ACTION ITEM =
Each entry is to be retyped exactly as it stands.

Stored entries
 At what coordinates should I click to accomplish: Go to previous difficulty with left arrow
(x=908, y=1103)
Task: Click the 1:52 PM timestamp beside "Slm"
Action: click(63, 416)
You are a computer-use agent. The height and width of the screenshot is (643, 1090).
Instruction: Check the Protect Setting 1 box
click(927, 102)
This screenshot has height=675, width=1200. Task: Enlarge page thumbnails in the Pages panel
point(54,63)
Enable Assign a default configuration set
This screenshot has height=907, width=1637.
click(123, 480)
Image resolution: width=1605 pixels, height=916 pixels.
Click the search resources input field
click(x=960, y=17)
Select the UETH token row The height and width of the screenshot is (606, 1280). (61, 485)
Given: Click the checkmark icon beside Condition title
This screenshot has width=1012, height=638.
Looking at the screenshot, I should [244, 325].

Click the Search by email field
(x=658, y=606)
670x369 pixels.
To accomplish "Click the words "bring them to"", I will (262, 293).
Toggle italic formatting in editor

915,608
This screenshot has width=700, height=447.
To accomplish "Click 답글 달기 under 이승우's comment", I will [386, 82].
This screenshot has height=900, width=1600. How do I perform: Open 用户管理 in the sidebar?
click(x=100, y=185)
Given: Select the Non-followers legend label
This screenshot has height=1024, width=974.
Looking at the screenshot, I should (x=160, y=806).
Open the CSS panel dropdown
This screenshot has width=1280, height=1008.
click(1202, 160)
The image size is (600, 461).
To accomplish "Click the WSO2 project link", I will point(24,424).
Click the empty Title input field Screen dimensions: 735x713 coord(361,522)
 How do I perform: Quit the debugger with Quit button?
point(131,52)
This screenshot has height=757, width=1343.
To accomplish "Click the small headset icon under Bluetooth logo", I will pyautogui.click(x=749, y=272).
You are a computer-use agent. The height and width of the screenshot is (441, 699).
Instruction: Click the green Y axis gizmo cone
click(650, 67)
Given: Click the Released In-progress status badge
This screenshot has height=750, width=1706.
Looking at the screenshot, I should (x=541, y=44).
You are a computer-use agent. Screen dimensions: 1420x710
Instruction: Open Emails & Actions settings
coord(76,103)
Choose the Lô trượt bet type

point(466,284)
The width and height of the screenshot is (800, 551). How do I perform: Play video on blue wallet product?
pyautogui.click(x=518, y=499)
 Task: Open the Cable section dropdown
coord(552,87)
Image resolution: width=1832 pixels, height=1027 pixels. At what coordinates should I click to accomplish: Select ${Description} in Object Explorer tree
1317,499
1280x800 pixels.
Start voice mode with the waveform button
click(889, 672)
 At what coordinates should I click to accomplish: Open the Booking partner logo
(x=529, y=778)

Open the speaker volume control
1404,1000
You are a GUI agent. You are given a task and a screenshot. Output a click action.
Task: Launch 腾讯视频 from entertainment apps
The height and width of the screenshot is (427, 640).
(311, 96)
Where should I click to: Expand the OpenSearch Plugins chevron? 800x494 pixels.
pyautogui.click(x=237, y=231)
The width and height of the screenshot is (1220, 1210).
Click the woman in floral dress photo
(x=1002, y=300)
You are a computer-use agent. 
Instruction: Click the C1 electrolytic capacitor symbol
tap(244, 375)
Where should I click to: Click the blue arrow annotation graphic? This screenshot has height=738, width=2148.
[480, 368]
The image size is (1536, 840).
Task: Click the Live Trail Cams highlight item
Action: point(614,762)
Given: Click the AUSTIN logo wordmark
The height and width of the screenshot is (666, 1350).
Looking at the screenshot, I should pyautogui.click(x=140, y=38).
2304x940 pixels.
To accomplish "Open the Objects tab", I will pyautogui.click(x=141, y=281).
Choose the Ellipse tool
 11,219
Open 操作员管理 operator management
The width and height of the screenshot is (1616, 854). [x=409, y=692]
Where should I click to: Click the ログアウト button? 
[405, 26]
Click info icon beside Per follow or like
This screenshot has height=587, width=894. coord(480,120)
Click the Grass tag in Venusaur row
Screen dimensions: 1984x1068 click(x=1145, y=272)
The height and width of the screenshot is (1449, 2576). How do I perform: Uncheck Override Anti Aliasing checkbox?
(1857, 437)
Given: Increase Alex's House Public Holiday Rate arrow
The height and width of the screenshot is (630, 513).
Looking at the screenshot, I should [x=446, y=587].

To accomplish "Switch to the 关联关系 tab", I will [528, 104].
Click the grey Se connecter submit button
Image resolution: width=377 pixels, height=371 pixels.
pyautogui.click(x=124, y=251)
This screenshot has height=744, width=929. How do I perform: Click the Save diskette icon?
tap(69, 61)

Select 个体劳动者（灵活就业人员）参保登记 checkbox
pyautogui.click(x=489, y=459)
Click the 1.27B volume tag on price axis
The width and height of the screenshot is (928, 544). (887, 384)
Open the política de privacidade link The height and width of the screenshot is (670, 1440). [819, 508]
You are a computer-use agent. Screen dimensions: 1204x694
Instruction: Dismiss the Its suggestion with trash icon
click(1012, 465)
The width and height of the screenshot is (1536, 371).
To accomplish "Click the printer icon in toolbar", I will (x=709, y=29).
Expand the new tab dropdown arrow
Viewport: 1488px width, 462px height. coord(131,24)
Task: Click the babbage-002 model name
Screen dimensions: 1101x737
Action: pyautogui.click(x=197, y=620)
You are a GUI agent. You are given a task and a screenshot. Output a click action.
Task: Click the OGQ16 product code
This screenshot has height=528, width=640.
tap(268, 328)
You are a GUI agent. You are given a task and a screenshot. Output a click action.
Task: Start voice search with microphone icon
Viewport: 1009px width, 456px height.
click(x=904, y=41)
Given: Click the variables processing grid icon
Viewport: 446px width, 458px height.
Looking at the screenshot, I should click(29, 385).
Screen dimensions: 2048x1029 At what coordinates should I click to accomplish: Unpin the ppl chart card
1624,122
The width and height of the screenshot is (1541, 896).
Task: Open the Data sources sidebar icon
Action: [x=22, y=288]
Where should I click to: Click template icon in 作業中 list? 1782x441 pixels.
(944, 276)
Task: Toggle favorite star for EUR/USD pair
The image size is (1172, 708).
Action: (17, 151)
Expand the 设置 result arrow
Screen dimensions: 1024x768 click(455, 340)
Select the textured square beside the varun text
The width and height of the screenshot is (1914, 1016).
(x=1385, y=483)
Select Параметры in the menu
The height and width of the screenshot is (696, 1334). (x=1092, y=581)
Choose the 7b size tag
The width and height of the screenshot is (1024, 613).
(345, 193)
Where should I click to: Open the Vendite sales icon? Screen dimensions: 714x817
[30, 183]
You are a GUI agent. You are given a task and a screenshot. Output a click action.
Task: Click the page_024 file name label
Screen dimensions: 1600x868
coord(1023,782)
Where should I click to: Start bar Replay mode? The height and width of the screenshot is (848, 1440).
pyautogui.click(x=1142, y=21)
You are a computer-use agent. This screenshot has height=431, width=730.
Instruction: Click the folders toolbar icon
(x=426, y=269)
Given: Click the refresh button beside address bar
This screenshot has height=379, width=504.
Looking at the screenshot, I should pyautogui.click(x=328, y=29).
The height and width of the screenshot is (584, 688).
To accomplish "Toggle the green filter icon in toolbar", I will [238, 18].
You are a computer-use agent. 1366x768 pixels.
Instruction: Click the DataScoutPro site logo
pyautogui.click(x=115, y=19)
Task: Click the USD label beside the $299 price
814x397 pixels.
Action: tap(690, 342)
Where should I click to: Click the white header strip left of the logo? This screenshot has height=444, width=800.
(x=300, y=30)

ANSWER TO THIS TASK =
 At what coordinates should I click to accomplish: Go to previous difficulty with left arrow
(x=908, y=1103)
Task: Click the 1:52 PM timestamp beside "Slm"
Action: click(63, 416)
You are a computer-use agent. The height and width of the screenshot is (643, 1090).
Instruction: Check the Protect Setting 1 box
click(927, 102)
This screenshot has height=675, width=1200. Task: Enlarge page thumbnails in the Pages panel
point(54,63)
Enable Assign a default configuration set
This screenshot has height=907, width=1637.
click(123, 480)
Image resolution: width=1605 pixels, height=916 pixels.
Click the search resources input field
click(x=960, y=17)
Select the UETH token row The height and width of the screenshot is (606, 1280). (61, 485)
Given: Click the checkmark icon beside Condition title
This screenshot has width=1012, height=638.
Looking at the screenshot, I should [244, 325].

Click the Search by email field
(x=658, y=606)
670x369 pixels.
To accomplish "Click the words "bring them to"", I will (262, 293).
Toggle italic formatting in editor

915,608
This screenshot has width=700, height=447.
To accomplish "Click 답글 달기 under 이승우's comment", I will [386, 82].
This screenshot has height=900, width=1600. How do I perform: Open 用户管理 in the sidebar?
click(x=100, y=185)
Given: Select the Non-followers legend label
This screenshot has height=1024, width=974.
Looking at the screenshot, I should (x=160, y=806).
Open the CSS panel dropdown
This screenshot has width=1280, height=1008.
click(1202, 160)
The image size is (600, 461).
To accomplish "Click the WSO2 project link", I will point(24,424).
Click the empty Title input field Screen dimensions: 735x713 coord(361,522)
 How do I perform: Quit the debugger with Quit button?
point(131,52)
This screenshot has height=757, width=1343.
To accomplish "Click the small headset icon under Bluetooth logo", I will pyautogui.click(x=749, y=272).
You are a computer-use agent. The height and width of the screenshot is (441, 699).
Instruction: Click the green Y axis gizmo cone
click(650, 67)
Given: Click the Released In-progress status badge
This screenshot has height=750, width=1706.
Looking at the screenshot, I should (x=541, y=44).
You are a computer-use agent. Screen dimensions: 1420x710
Instruction: Open Emails & Actions settings
coord(76,103)
Choose the Lô trượt bet type

point(466,284)
The width and height of the screenshot is (800, 551). How do I perform: Play video on blue wallet product?
pyautogui.click(x=518, y=499)
 Task: Open the Cable section dropdown
coord(552,87)
Image resolution: width=1832 pixels, height=1027 pixels. At what coordinates should I click to accomplish: Select ${Description} in Object Explorer tree
1317,499
1280x800 pixels.
Start voice mode with the waveform button
click(889, 672)
 At what coordinates should I click to accomplish: Open the Booking partner logo
(x=529, y=778)

Open the speaker volume control
1404,1000
You are a GUI agent. You are given a task and a screenshot. Output a click action.
Task: Launch 腾讯视频 from entertainment apps
The height and width of the screenshot is (427, 640).
(311, 96)
Where should I click to: Expand the OpenSearch Plugins chevron? 800x494 pixels.
pyautogui.click(x=237, y=231)
The width and height of the screenshot is (1220, 1210).
Click the woman in floral dress photo
(x=1002, y=300)
You are a computer-use agent. 
Instruction: Click the C1 electrolytic capacitor symbol
tap(244, 375)
Where should I click to: Click the blue arrow annotation graphic? This screenshot has height=738, width=2148.
[480, 368]
The image size is (1536, 840).
Task: Click the Live Trail Cams highlight item
Action: point(614,762)
Given: Click the AUSTIN logo wordmark
The height and width of the screenshot is (666, 1350).
Looking at the screenshot, I should pyautogui.click(x=140, y=38).
2304x940 pixels.
To accomplish "Open the Objects tab", I will pyautogui.click(x=141, y=281).
Choose the Ellipse tool
 11,219
Open 操作员管理 operator management
The width and height of the screenshot is (1616, 854). [x=409, y=692]
Where should I click to: Click the ログアウト button? 
[405, 26]
Click info icon beside Per follow or like
This screenshot has height=587, width=894. coord(480,120)
Click the Grass tag in Venusaur row
Screen dimensions: 1984x1068 click(x=1145, y=272)
The height and width of the screenshot is (1449, 2576). How do I perform: Uncheck Override Anti Aliasing checkbox?
(1857, 437)
Given: Increase Alex's House Public Holiday Rate arrow
The height and width of the screenshot is (630, 513).
Looking at the screenshot, I should [x=446, y=587].

To accomplish "Switch to the 关联关系 tab", I will [528, 104].
Click the grey Se connecter submit button
Image resolution: width=377 pixels, height=371 pixels.
pyautogui.click(x=124, y=251)
This screenshot has height=744, width=929. How do I perform: Click the Save diskette icon?
tap(69, 61)

Select 个体劳动者（灵活就业人员）参保登记 checkbox
pyautogui.click(x=489, y=459)
Click the 1.27B volume tag on price axis
The width and height of the screenshot is (928, 544). (887, 384)
Open the política de privacidade link The height and width of the screenshot is (670, 1440). [819, 508]
You are a computer-use agent. Screen dimensions: 1204x694
Instruction: Dismiss the Its suggestion with trash icon
click(1012, 465)
The width and height of the screenshot is (1536, 371).
To accomplish "Click the printer icon in toolbar", I will (x=709, y=29).
Expand the new tab dropdown arrow
Viewport: 1488px width, 462px height. coord(131,24)
Task: Click the babbage-002 model name
Screen dimensions: 1101x737
Action: pyautogui.click(x=197, y=620)
You are a GUI agent. You are given a task and a screenshot. Output a click action.
Task: Click the OGQ16 product code
This screenshot has height=528, width=640.
tap(268, 328)
You are a GUI agent. You are given a task and a screenshot. Output a click action.
Task: Start voice search with microphone icon
Viewport: 1009px width, 456px height.
click(x=904, y=41)
Given: Click the variables processing grid icon
Viewport: 446px width, 458px height.
Looking at the screenshot, I should click(29, 385).
Screen dimensions: 2048x1029 At what coordinates should I click to accomplish: Unpin the ppl chart card
1624,122
The width and height of the screenshot is (1541, 896).
Task: Open the Data sources sidebar icon
Action: [x=22, y=288]
Where should I click to: Click template icon in 作業中 list? 1782x441 pixels.
(944, 276)
Task: Toggle favorite star for EUR/USD pair
The image size is (1172, 708).
Action: (17, 151)
Expand the 设置 result arrow
Screen dimensions: 1024x768 click(455, 340)
Select the textured square beside the varun text
The width and height of the screenshot is (1914, 1016).
(x=1385, y=483)
Select Параметры in the menu
The height and width of the screenshot is (696, 1334). (x=1092, y=581)
Choose the 7b size tag
The width and height of the screenshot is (1024, 613).
(345, 193)
Where should I click to: Open the Vendite sales icon? Screen dimensions: 714x817
[30, 183]
You are a GUI agent. You are given a task and a screenshot. Output a click action.
Task: Click the page_024 file name label
Screen dimensions: 1600x868
coord(1023,782)
Where should I click to: Start bar Replay mode? The height and width of the screenshot is (848, 1440).
pyautogui.click(x=1142, y=21)
You are a computer-use agent. This screenshot has height=431, width=730.
Instruction: Click the folders toolbar icon
(x=426, y=269)
Given: Click the refresh button beside address bar
This screenshot has height=379, width=504.
Looking at the screenshot, I should pyautogui.click(x=328, y=29).
The height and width of the screenshot is (584, 688).
To accomplish "Toggle the green filter icon in toolbar", I will [238, 18].
You are a computer-use agent. 1366x768 pixels.
Instruction: Click the DataScoutPro site logo
pyautogui.click(x=115, y=19)
Task: Click the USD label beside the $299 price
814x397 pixels.
Action: tap(690, 342)
Where should I click to: Click the white header strip left of the logo? This screenshot has height=444, width=800.
(x=300, y=30)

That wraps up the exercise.